Non sappiamo quanto costerà alle casse pubbliche il nuovo parco del Piccaro. Sappiamo però che la ditta costruttrice decanta nei messaggi promozionali, la posizione panoramica, unica in Liguria, del complesso, “ a picco sul mare ed immerso nel verde del Parco del Piccaro”, si legge testualmente. Il condominio immerso nel parco si accolla, in tutto o in parte, le spese di manutenzione o queste spese saranno, per intero, a carico del Comune di Borghetto? Di chi è (escludendo la parte riservata al futuro albergo di lusso, sempre che venga poi realizzato), di fatto, il parco al quale il pubblico potrà accedere? Chi lo cura e mantiene?

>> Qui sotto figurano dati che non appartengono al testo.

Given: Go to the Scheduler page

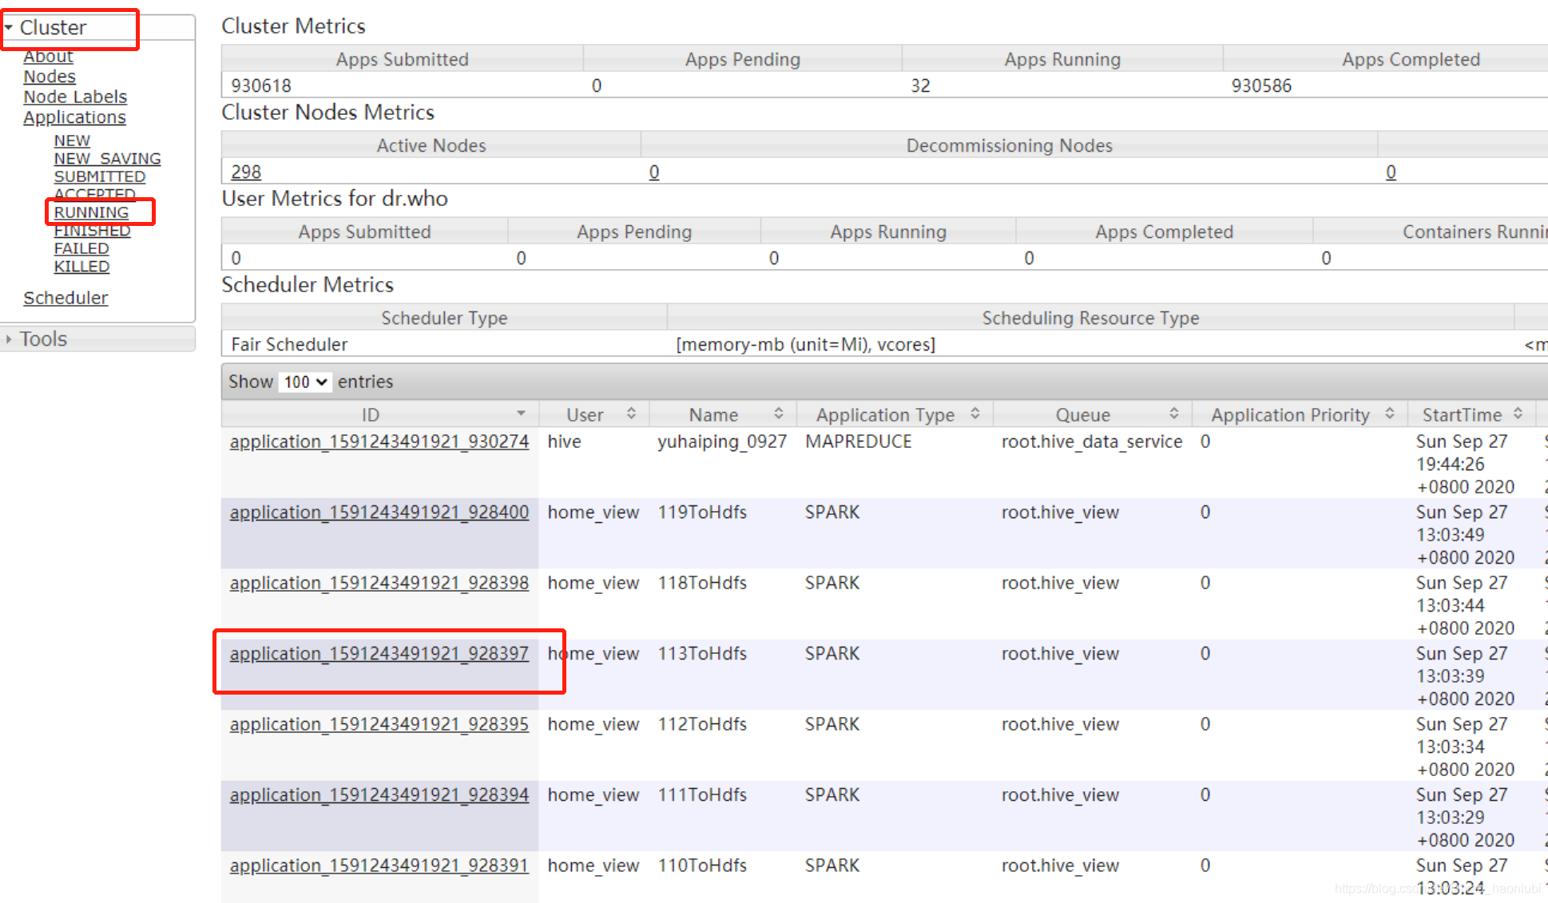Looking at the screenshot, I should point(65,298).
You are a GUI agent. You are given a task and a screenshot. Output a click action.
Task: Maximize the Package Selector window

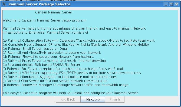(x=171, y=4)
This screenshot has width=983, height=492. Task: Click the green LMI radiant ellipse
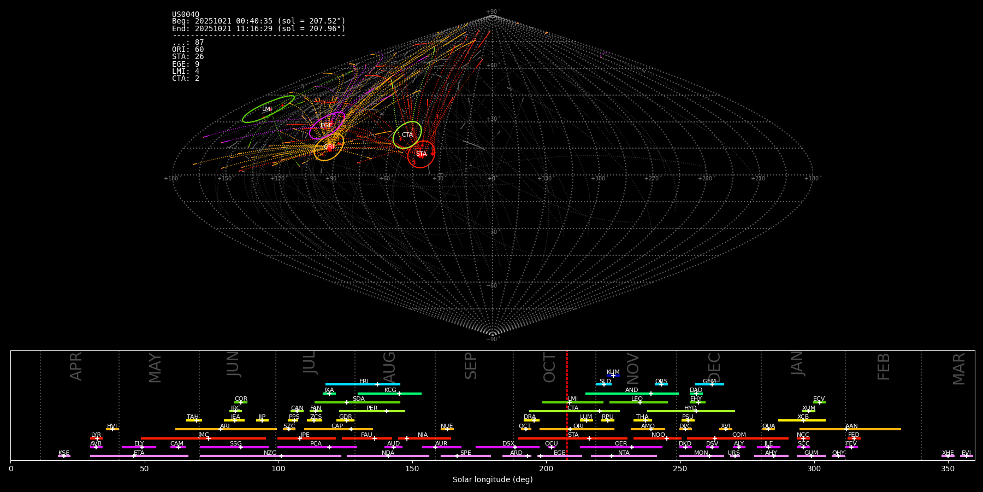pyautogui.click(x=268, y=109)
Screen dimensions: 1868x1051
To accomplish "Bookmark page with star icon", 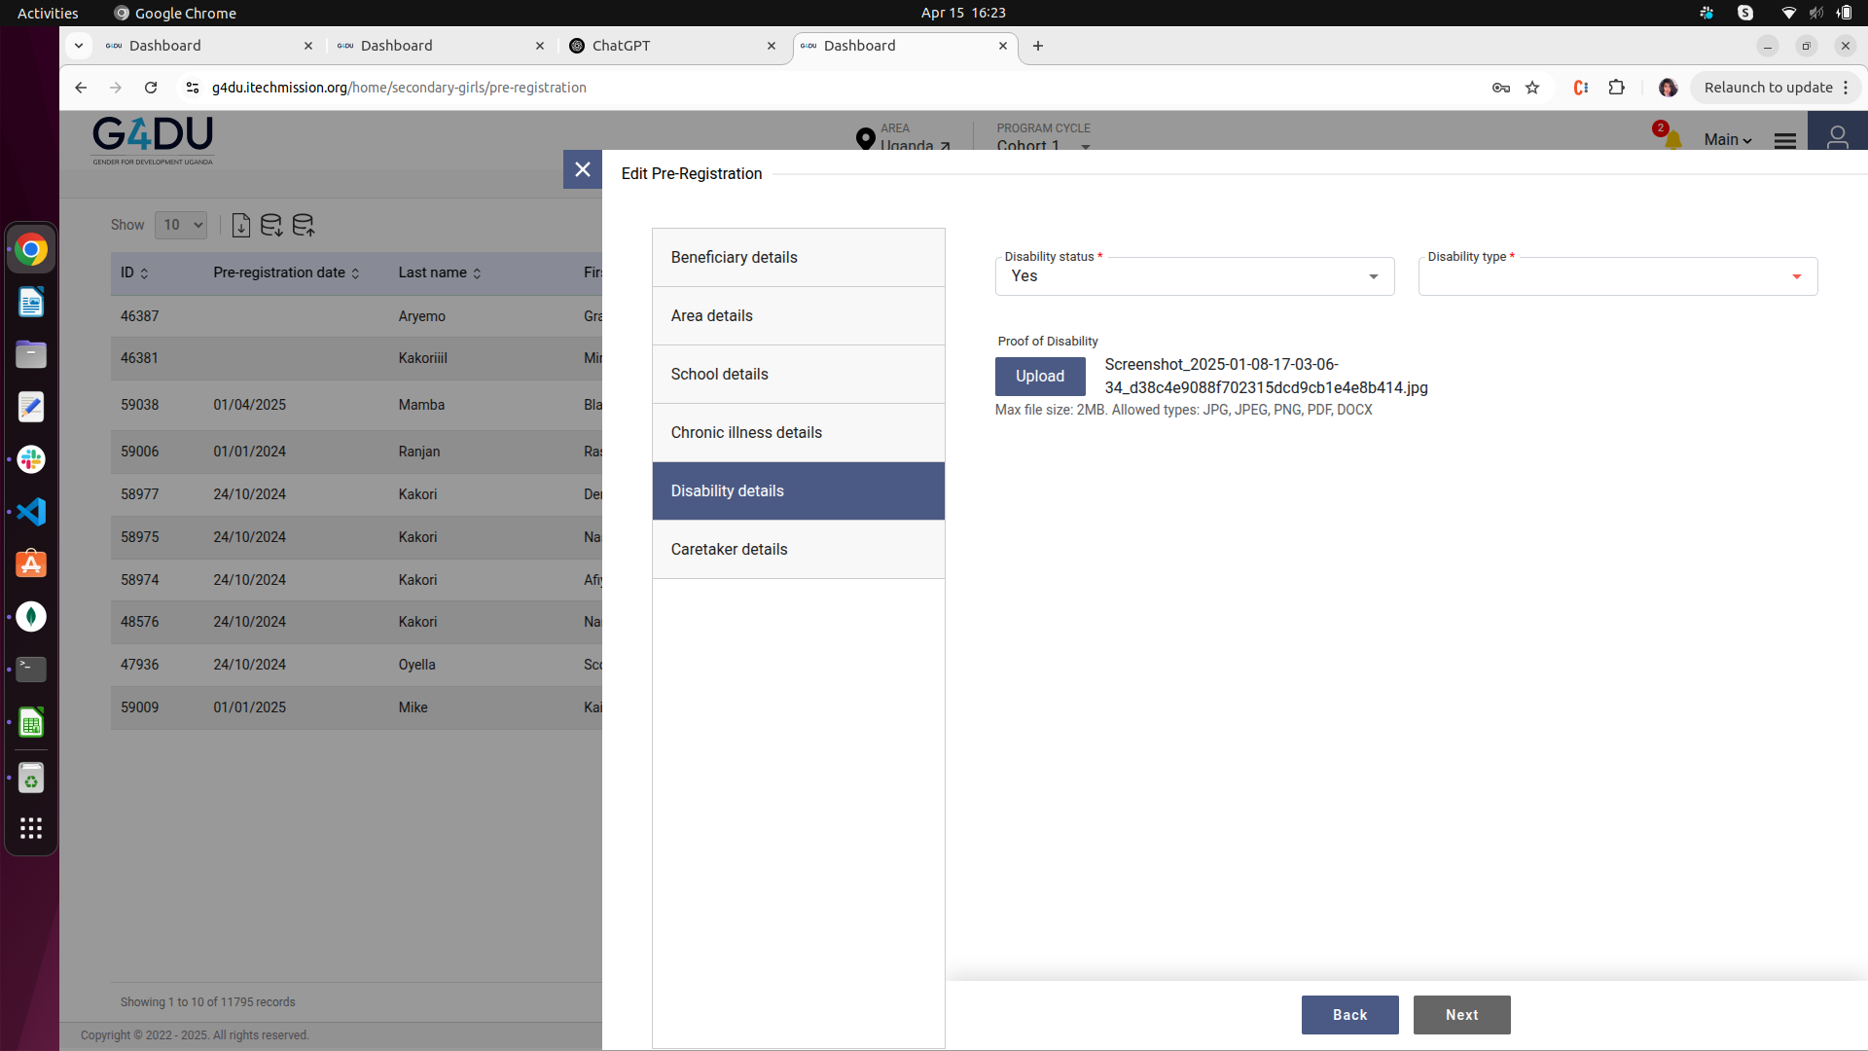I will click(1532, 88).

Un’ultima notazione. Il Sindaco non spende una parola sull’accesso veicolare al Castello. Eppure l’amministrazione è riuscita ad ottenere un pugno di parcheggi ad uso pubblico vicino al Castello. Il Sindaco parla esclusivamente del passaggio pedonale. Potranno i veicoli (quelli dei residenti e quelli dei comuni cittadini che intendono raggiungere in auto il parco, approfittando della peraltro limitata , quasi inesistente, possibilità di fruizione dei pochissimi parcheggi pubblici di nuova realizzazione) entrare ed uscire e, se sì, come e, soprattutto, quando? Quando la lanterna semaforica mostra il rosso ai veicoli sull’Aurelia ed il verde ai pedoni? O, all’opposto, quando i pedoni sono bloccati e i veicoli sulla statale liberi di procedere? Nel primo caso parlare di semaforo per i pedoni è fuorviante (posto che anche i veicoli in entrata ed in uscita dal Castello ne beneficiano). Nel secondo caso ogni manovra di entrata o uscita metterebbe in serio pericolo la circolazione (chi transita sull’Aurelia, alla vista del verde, procede con la certezza che la marcia per lui è libera, senza possibilità di immissioni di veicoli o pedoni sulla carreggiata).
Consoliamoci con una speranza; conserviamo l’illusione che il nuovo semaforo possa disciplinare, per evidenti ragioni di sicurezza, sia il traffico pedonale che quello veicolare e, in compenso, come risarcimento e rimedio al nuovo (e non irrilevante) rallentamento, il Sindaco riesca ad eliminare uno dei due semafori ravvicinati di Borghetto.
Un semaforo sul capo ed uno in meno nel centro.